AI’s impact & product evolution

  • Acceleration: prebuilt AI models reduced months of ML work into faster feature delivery.
  • Capability shift: AI enabled conversational tooling (Express) that composes data pipelines and produces production‑ready outputs.
  • Market implications: startups building AI products still hit enterprise fragmentation when scaling; Nexla positions as a component that lets them focus on core AI value rather than plumbing.
  • Broader data support: added document and video ingestion to serve a wider set of AI/agent use cases.

Notable quotes & advice

  • From a seed investor: “To build a company, it takes a builder, a seller, and a profit.”
  • Jensen Huang’s cafeteria advice to Saket: “If you're not on the critical path, get on it. And if you're on the critical path, get off it.” (interpretation: be involved where you add most value; step away when your involvement blocks scaling).
  • On founder selling: “Unless a founder goes and actually sells deals on their own, you don't really fully get to connect the dots.”

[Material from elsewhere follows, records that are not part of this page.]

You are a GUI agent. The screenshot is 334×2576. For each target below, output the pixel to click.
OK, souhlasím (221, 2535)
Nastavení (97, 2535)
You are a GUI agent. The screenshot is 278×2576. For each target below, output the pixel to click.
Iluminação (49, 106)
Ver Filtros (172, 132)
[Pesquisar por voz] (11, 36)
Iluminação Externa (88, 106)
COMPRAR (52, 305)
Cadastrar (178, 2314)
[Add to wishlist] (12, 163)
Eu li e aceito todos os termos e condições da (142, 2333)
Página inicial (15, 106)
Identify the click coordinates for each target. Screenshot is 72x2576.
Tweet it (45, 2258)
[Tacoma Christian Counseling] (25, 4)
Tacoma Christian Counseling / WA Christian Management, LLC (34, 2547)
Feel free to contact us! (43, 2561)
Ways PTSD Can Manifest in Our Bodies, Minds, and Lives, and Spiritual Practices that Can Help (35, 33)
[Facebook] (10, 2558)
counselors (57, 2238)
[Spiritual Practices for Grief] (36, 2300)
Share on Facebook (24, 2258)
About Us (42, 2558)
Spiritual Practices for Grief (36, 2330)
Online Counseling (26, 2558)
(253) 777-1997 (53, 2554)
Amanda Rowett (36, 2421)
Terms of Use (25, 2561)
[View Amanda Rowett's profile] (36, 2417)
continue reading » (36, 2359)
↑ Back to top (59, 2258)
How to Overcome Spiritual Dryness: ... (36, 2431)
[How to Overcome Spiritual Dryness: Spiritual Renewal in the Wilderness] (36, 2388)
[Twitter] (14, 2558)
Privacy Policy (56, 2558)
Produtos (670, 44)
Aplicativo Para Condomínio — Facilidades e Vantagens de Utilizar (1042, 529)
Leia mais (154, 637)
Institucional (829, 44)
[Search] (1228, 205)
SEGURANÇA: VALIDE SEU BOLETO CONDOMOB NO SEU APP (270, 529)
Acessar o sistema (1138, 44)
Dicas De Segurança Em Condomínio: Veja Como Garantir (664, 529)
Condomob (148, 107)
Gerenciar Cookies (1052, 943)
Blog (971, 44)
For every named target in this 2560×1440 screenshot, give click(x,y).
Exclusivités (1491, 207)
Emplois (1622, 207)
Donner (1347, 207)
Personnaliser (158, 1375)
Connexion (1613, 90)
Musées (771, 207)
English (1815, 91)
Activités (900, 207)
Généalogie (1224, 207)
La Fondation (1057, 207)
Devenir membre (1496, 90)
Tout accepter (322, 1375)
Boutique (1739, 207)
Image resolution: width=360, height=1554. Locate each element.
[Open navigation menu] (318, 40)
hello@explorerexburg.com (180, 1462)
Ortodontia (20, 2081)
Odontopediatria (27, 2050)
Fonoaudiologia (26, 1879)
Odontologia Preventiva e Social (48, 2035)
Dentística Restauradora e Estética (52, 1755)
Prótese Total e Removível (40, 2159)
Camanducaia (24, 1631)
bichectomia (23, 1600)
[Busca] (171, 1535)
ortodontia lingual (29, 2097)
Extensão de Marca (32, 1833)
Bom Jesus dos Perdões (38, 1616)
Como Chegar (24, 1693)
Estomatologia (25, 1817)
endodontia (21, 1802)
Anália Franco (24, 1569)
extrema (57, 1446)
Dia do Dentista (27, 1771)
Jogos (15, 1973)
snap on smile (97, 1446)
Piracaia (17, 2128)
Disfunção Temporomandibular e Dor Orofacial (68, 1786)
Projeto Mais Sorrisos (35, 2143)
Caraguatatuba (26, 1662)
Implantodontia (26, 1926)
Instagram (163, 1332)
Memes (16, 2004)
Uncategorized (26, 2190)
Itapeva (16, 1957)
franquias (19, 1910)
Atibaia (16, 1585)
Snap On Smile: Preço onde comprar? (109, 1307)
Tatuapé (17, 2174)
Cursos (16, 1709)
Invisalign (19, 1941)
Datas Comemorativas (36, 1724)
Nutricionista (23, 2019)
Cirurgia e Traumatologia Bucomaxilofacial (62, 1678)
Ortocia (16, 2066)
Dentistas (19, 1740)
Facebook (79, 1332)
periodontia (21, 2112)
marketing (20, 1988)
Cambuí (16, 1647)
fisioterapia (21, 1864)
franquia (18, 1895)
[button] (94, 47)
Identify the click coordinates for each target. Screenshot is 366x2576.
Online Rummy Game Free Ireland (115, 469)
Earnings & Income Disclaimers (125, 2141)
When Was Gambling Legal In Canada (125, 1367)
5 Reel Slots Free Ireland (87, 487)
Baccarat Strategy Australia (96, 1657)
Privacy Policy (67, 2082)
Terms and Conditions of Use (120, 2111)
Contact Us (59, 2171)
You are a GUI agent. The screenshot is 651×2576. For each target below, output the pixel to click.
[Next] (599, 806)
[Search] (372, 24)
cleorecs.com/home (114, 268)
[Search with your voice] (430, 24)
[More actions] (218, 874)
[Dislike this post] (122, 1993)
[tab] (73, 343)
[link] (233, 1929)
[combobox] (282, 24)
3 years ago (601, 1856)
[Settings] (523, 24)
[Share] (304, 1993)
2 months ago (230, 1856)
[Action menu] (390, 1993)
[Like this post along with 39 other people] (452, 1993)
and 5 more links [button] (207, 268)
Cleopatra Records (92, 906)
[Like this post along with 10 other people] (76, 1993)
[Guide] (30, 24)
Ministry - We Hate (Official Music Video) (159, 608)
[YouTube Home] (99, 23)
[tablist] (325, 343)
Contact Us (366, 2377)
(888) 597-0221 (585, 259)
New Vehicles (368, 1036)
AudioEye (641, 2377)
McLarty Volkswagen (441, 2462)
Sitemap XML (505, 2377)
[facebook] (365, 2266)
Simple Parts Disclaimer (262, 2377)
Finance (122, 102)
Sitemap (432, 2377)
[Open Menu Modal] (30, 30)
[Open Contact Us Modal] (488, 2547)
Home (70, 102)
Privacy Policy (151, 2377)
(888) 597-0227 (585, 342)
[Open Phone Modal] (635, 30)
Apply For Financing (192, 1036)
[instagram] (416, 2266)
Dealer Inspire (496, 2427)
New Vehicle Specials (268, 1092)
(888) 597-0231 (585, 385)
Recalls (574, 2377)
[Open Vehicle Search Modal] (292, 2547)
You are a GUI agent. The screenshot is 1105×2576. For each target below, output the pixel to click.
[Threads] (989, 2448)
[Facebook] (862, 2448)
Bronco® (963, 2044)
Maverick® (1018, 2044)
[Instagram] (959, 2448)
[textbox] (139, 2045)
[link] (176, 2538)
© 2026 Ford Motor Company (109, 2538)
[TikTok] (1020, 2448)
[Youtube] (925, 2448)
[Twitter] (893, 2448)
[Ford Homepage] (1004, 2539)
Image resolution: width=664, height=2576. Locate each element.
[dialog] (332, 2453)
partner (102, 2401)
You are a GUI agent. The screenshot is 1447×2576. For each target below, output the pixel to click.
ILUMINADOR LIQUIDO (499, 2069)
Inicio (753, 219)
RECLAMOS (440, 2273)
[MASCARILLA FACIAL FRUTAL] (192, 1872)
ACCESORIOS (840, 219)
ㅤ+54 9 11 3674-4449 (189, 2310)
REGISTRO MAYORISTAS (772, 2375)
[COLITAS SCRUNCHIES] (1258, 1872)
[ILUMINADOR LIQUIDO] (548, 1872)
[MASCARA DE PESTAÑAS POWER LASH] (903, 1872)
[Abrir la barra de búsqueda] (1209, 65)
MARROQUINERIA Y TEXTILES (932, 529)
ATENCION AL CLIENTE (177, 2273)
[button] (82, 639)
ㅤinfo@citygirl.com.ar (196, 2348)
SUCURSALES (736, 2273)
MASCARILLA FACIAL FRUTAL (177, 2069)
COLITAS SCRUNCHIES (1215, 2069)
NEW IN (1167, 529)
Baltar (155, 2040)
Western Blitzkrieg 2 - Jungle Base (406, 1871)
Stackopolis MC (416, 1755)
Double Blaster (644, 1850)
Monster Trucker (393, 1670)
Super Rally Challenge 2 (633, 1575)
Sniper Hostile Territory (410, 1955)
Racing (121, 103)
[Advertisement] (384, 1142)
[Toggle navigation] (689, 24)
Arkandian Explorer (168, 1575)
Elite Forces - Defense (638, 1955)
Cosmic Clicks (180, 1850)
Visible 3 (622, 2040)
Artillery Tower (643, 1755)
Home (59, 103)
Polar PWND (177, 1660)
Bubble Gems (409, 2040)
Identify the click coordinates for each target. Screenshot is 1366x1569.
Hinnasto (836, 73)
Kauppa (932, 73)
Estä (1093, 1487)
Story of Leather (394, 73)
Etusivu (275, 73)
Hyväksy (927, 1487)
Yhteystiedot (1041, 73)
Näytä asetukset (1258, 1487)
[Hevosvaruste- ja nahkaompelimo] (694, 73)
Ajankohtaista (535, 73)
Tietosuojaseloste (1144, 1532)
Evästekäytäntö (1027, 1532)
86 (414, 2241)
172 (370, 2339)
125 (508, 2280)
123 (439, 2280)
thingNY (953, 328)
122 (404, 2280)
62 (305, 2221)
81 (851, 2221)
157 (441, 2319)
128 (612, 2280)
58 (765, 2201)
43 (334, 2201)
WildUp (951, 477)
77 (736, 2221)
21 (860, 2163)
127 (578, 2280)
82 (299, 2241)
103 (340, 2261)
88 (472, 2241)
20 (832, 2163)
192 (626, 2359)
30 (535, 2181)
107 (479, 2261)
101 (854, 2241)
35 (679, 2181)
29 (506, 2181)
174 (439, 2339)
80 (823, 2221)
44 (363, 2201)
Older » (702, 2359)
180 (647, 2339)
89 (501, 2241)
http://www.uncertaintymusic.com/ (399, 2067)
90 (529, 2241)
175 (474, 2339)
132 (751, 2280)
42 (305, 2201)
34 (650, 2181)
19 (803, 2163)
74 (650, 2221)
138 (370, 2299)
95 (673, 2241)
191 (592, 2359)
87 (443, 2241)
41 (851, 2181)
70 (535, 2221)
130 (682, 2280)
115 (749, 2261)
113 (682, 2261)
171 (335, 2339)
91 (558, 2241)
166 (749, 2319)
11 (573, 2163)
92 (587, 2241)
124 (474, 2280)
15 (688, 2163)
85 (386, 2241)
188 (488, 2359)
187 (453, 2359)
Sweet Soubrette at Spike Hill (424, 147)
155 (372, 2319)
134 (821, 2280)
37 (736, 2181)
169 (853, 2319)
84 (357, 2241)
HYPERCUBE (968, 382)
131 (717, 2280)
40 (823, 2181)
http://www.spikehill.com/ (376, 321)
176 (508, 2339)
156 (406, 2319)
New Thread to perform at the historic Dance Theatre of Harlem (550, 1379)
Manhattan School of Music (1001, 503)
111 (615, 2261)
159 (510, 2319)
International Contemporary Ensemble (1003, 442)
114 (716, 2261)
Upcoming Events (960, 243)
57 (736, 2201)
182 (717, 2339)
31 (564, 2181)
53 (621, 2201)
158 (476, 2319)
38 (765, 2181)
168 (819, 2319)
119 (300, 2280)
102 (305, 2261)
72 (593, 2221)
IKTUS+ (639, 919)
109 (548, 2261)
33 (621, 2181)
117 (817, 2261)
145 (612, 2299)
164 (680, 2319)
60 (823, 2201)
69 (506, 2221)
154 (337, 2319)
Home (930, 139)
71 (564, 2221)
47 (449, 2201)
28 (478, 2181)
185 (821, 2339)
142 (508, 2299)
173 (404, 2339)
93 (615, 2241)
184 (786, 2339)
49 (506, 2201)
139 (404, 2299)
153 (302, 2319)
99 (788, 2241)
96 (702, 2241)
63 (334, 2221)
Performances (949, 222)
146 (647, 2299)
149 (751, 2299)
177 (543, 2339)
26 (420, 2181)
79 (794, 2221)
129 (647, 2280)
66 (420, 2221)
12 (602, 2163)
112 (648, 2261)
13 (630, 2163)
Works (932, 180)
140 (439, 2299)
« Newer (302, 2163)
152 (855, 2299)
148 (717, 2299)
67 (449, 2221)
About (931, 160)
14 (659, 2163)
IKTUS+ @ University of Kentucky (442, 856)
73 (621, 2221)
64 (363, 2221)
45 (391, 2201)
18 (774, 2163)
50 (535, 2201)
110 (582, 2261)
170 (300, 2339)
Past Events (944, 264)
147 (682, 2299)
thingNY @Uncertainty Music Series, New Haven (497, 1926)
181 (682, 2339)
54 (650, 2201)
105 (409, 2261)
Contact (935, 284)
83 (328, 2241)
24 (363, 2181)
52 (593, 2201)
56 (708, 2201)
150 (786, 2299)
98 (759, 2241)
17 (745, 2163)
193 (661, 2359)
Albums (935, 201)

Practical recommendations / action items for founders

  • If solving complex enterprise problems, start with enterprises to learn real depth; design for complexity first and simplify later for SMBs.
  • Do founder‑led sales early: listen more than pitch; treat conversations as product research.
  • Use network and public signals to find early adopters; ask about current costs to calibrate pricing.
  • Create rapid, tangible demos—even live fixes—to generate trust and momentum.
  • Be conservative with hiring and tie hires to recurring revenue during uncertain stages.
  • Leverage AI to accelerate ML features; consider building conversational or automated tooling for repeatable engineering tasks.
  • Maintain close follow‑up cadence with prospects (product updates, feature relevance) — timing often determines conversion.

Resources & contact

  • Nexla: nexla.com
  • Saket Saurabh: best reached via LinkedIn (host will link in show notes)

This summary captures the core lessons from Saket’s journey: thesis‑driven enterprise GTM, the value of founder‑led selling, disciplined operations through downturns, and leveraging AI to productize data engineering workflows.